**TASK REQUIREMENTS**.
Please retype the entries word for word, from the line with "What do you see at coordinates (532, 1135)" to the line with "special (496, 742)", including both of those lines.
----------------------------------------
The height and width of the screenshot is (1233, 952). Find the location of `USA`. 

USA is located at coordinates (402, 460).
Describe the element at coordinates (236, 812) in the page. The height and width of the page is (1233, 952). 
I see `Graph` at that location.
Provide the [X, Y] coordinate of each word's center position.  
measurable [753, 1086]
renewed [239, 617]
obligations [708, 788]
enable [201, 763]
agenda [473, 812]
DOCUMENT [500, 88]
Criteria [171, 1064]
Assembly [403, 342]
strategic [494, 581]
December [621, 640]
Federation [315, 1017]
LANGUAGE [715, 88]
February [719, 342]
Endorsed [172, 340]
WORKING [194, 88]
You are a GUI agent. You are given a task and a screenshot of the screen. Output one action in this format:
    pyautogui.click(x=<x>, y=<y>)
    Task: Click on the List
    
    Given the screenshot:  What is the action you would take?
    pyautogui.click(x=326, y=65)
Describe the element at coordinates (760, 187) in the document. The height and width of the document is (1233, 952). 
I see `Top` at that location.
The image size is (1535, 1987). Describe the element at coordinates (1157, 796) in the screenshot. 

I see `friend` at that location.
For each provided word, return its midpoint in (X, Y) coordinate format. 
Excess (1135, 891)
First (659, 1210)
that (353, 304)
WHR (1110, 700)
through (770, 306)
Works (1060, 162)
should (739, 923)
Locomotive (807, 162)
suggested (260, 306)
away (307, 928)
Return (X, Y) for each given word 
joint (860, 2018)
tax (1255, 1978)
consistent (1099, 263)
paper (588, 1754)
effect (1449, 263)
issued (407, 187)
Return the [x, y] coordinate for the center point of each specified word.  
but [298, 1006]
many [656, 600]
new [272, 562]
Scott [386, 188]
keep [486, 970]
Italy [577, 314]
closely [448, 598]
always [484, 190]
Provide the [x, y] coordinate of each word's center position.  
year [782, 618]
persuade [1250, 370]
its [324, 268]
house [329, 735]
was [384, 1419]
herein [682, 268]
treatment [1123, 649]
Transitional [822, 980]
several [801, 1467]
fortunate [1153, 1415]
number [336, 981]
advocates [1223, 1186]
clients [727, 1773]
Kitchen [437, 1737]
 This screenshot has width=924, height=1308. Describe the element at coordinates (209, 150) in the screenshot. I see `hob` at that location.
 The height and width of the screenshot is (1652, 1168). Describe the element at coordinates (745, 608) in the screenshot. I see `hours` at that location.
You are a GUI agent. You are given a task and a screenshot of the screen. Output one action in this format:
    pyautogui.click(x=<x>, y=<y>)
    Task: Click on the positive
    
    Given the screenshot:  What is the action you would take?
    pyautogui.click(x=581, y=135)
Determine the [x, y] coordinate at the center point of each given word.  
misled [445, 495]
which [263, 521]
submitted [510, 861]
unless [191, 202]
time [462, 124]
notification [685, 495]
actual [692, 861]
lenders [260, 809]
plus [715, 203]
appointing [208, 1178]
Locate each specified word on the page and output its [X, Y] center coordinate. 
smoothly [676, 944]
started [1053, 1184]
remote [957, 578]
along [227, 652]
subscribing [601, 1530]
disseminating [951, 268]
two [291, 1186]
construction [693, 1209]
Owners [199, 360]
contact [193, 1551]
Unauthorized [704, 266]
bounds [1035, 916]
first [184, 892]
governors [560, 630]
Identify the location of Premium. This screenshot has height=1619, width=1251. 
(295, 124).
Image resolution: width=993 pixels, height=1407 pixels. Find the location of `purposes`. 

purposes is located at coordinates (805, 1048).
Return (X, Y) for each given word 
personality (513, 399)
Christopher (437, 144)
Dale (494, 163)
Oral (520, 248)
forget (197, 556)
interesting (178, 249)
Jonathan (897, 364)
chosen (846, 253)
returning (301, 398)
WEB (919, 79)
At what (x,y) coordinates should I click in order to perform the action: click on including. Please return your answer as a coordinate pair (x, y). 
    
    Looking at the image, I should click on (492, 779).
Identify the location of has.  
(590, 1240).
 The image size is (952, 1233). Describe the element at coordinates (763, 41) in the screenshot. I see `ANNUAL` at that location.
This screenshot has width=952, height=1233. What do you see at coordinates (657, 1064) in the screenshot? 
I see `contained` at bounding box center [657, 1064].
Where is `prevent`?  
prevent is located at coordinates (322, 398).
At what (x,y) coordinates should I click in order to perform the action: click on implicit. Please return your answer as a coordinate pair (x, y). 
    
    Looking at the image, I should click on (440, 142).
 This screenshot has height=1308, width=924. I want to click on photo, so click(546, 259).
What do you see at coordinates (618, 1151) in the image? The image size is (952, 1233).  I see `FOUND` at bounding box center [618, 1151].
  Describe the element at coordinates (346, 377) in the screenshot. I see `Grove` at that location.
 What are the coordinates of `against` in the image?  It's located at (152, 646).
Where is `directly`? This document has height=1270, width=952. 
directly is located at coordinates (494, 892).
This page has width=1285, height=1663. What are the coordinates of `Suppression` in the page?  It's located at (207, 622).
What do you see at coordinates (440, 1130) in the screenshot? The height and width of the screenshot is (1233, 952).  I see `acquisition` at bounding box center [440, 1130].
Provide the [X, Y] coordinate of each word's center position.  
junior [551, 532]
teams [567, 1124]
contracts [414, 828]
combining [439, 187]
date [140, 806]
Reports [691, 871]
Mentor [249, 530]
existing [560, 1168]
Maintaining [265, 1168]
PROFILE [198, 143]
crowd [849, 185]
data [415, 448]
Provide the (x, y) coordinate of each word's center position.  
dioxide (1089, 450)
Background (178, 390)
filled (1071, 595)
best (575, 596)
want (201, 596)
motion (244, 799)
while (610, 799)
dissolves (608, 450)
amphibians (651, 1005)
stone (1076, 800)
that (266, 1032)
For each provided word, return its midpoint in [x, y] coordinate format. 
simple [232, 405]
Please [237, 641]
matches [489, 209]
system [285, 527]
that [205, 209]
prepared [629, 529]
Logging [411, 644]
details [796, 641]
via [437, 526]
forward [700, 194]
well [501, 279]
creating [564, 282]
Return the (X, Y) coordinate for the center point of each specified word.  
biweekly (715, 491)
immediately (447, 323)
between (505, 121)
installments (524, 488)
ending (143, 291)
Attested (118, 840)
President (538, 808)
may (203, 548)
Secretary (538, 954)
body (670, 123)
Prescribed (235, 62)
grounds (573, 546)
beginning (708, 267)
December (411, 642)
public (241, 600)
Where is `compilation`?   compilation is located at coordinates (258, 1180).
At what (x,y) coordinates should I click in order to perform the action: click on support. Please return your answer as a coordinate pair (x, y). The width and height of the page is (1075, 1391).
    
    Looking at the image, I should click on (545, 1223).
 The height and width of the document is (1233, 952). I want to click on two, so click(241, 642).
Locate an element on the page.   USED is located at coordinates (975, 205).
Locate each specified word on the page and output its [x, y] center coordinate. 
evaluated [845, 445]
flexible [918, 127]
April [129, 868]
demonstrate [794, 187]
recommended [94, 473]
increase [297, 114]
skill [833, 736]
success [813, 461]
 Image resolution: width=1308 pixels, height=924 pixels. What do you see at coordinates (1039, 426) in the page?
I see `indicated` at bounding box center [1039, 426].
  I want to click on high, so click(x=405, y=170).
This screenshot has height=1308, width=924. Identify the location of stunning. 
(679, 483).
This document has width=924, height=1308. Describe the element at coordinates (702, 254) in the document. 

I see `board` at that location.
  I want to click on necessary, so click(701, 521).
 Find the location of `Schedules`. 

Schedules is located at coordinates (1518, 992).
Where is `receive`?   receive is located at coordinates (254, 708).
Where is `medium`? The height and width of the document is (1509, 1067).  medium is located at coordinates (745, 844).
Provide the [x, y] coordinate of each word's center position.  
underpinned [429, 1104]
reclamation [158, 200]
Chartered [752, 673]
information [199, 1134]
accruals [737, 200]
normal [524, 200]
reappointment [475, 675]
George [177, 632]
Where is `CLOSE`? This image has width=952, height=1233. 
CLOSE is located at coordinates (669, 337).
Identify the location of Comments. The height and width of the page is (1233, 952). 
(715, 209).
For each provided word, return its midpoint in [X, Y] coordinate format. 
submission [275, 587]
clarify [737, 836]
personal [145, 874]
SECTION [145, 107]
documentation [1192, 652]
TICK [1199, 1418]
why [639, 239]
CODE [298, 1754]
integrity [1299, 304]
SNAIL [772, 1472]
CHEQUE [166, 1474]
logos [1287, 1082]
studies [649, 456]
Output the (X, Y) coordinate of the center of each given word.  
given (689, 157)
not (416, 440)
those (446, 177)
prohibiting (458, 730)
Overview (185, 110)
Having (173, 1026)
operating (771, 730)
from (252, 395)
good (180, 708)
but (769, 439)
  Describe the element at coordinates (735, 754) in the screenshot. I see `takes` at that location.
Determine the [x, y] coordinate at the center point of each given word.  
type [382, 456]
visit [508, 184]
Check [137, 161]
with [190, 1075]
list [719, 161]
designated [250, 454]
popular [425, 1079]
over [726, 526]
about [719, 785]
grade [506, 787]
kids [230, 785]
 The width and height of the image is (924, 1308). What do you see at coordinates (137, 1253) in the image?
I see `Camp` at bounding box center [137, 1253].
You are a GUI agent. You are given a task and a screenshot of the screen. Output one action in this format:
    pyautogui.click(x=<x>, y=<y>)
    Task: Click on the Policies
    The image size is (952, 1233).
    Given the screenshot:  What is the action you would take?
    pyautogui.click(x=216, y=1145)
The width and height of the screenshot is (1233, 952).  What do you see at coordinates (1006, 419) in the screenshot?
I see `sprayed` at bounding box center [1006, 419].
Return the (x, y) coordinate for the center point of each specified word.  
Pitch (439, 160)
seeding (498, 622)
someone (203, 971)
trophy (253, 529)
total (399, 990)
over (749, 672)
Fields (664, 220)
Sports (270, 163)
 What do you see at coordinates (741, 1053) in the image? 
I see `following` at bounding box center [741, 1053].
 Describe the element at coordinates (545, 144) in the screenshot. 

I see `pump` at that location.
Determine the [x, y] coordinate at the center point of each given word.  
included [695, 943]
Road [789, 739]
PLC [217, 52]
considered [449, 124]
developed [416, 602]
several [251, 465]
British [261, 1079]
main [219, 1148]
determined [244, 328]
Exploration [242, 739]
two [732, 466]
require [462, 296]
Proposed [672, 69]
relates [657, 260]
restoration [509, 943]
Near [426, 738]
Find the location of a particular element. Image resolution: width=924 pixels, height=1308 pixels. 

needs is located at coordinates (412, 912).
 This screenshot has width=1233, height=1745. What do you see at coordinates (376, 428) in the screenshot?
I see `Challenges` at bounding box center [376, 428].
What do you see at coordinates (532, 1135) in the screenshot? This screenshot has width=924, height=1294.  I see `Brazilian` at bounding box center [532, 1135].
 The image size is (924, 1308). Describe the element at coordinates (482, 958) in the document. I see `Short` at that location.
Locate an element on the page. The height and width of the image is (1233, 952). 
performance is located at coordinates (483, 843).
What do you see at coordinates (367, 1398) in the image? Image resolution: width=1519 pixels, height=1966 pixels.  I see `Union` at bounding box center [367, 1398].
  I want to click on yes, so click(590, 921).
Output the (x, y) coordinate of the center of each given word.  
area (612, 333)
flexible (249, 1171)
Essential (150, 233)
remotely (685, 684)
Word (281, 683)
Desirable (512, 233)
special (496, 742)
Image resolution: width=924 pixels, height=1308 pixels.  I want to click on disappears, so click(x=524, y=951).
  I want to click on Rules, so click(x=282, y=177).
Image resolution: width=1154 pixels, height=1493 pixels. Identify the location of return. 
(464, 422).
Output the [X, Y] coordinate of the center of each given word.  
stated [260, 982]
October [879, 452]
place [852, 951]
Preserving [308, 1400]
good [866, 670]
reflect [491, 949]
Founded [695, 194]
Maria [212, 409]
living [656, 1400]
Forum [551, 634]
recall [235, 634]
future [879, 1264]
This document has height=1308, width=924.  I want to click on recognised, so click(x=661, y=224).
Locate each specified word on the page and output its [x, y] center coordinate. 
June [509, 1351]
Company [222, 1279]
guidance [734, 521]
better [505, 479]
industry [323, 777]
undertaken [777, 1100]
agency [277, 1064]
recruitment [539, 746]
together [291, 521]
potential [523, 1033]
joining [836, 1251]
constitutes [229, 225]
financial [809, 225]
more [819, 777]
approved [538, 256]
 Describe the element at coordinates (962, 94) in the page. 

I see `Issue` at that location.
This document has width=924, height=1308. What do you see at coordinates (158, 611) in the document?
----------------------------------------
**RESULT FOR THIS EXERCISE**.
What do you see at coordinates (532, 1135) in the screenshot? This screenshot has width=924, height=1294.  I see `Brazilian` at bounding box center [532, 1135].
 The image size is (924, 1308). Describe the element at coordinates (482, 958) in the document. I see `Short` at that location.
Locate an element on the page. The height and width of the image is (1233, 952). 
performance is located at coordinates (483, 843).
What do you see at coordinates (367, 1398) in the image? Image resolution: width=1519 pixels, height=1966 pixels.  I see `Union` at bounding box center [367, 1398].
  I want to click on yes, so click(590, 921).
Output the (x, y) coordinate of the center of each given word.  
area (612, 333)
flexible (249, 1171)
Essential (150, 233)
remotely (685, 684)
Word (281, 683)
Desirable (512, 233)
special (496, 742)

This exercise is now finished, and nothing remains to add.